(Supplied material):
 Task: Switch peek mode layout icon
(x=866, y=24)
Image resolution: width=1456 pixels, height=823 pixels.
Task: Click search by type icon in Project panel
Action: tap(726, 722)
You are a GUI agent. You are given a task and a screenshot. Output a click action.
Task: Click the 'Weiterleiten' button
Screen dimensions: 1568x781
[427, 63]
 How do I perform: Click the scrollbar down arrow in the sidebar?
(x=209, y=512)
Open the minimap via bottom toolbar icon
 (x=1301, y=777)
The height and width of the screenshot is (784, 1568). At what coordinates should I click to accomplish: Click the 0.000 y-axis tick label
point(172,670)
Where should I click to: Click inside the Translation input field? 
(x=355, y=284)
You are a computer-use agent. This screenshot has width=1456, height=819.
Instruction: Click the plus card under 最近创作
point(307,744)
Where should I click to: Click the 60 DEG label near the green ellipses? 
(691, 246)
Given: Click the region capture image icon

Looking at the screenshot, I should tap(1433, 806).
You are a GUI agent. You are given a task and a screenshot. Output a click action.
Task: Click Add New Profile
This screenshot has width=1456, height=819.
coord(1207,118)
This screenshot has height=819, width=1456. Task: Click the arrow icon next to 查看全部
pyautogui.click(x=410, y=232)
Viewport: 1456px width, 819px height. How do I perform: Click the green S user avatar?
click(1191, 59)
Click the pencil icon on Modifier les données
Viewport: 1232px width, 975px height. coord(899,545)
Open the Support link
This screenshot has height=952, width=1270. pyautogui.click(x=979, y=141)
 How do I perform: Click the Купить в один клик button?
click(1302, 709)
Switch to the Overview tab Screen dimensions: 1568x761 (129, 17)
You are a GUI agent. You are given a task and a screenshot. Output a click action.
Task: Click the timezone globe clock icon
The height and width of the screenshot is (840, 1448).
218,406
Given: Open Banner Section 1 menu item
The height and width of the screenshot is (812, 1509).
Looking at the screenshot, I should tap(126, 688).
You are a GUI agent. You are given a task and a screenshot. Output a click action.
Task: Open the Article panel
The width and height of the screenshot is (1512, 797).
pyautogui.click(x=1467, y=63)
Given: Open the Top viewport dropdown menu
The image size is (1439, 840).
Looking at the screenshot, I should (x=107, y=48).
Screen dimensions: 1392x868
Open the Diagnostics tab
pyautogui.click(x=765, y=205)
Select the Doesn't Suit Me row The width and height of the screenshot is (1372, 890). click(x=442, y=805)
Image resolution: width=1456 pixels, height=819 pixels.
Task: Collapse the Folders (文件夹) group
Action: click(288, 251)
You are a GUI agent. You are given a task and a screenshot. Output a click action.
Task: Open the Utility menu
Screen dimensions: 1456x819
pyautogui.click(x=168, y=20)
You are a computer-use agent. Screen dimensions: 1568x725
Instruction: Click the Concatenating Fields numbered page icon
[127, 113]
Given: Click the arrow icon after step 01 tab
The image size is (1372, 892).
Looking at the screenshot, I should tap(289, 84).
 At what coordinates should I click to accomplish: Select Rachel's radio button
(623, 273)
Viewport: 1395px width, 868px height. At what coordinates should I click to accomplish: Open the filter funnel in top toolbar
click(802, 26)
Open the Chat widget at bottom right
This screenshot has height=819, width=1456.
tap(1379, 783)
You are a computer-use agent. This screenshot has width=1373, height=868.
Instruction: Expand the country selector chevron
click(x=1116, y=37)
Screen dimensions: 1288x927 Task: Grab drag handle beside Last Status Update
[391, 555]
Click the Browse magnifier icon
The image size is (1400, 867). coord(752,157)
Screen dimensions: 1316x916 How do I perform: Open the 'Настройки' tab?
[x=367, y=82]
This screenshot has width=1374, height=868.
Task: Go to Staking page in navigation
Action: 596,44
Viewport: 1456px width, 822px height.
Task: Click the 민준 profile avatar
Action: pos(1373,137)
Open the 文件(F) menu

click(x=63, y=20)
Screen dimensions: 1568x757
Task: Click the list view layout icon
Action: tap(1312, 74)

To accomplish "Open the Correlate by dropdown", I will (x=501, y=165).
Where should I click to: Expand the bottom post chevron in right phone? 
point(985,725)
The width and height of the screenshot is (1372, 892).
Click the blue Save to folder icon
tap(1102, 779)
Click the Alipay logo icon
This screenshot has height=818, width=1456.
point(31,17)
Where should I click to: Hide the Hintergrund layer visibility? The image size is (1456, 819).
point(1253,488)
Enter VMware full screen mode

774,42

(Instructions for the task): Locate the word "computer" in the data above. Copy every line carrying it.

(Reply):
You are a computer-use agent. This screenshot has width=1456, height=819.
You are a computer-use agent. Screen dimensions: 1568x725
You are a computer-use agent. This screenshot has width=1373, height=868.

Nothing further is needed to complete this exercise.